## Exercise aim
From the listing, collect all lines containing the word "dimensions".

## Dataset entries
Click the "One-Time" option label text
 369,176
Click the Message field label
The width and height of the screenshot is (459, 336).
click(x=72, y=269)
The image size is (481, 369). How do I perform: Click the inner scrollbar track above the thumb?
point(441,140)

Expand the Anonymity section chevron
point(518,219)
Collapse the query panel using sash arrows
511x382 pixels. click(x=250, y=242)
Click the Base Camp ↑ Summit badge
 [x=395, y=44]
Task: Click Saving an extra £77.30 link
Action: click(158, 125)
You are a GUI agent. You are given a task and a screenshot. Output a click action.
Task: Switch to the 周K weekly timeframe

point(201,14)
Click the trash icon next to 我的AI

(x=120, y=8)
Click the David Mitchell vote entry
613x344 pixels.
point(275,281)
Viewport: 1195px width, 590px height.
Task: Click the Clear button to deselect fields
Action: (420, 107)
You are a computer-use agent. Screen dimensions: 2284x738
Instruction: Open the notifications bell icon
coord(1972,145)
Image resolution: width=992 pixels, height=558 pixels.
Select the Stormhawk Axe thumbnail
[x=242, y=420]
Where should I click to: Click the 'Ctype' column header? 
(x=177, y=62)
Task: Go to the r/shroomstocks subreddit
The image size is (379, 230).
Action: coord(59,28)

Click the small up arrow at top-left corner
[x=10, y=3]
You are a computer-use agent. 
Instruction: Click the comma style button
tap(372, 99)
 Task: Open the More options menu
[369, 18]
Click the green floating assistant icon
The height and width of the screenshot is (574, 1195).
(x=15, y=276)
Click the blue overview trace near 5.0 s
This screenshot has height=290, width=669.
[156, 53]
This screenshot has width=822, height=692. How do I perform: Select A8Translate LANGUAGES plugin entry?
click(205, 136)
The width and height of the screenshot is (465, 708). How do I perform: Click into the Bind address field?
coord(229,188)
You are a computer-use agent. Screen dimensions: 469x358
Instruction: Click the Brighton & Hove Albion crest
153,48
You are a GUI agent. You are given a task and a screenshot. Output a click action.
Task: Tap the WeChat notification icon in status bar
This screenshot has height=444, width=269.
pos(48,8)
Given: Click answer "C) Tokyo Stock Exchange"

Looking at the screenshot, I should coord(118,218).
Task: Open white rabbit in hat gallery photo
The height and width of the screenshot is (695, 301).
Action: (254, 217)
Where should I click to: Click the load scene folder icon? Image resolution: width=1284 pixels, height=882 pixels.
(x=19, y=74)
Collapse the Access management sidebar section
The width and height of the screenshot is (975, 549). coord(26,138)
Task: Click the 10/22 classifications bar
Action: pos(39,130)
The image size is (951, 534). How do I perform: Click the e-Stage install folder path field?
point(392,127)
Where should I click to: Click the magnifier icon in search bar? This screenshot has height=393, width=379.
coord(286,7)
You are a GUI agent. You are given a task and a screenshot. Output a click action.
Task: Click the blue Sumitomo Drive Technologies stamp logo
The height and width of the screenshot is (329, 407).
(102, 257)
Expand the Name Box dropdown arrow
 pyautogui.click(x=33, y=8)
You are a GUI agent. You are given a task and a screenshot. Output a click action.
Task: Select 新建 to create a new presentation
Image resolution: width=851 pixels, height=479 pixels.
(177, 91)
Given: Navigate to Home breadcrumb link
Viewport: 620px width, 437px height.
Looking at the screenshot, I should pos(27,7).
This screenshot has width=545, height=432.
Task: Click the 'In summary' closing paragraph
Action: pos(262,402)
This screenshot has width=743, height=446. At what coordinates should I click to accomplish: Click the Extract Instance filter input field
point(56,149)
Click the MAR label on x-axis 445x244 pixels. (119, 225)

## Solution to this problem
You are a computer-use agent. Screen dimensions: 2284x738
You are a computer-use agent. Screen dimensions: 469x358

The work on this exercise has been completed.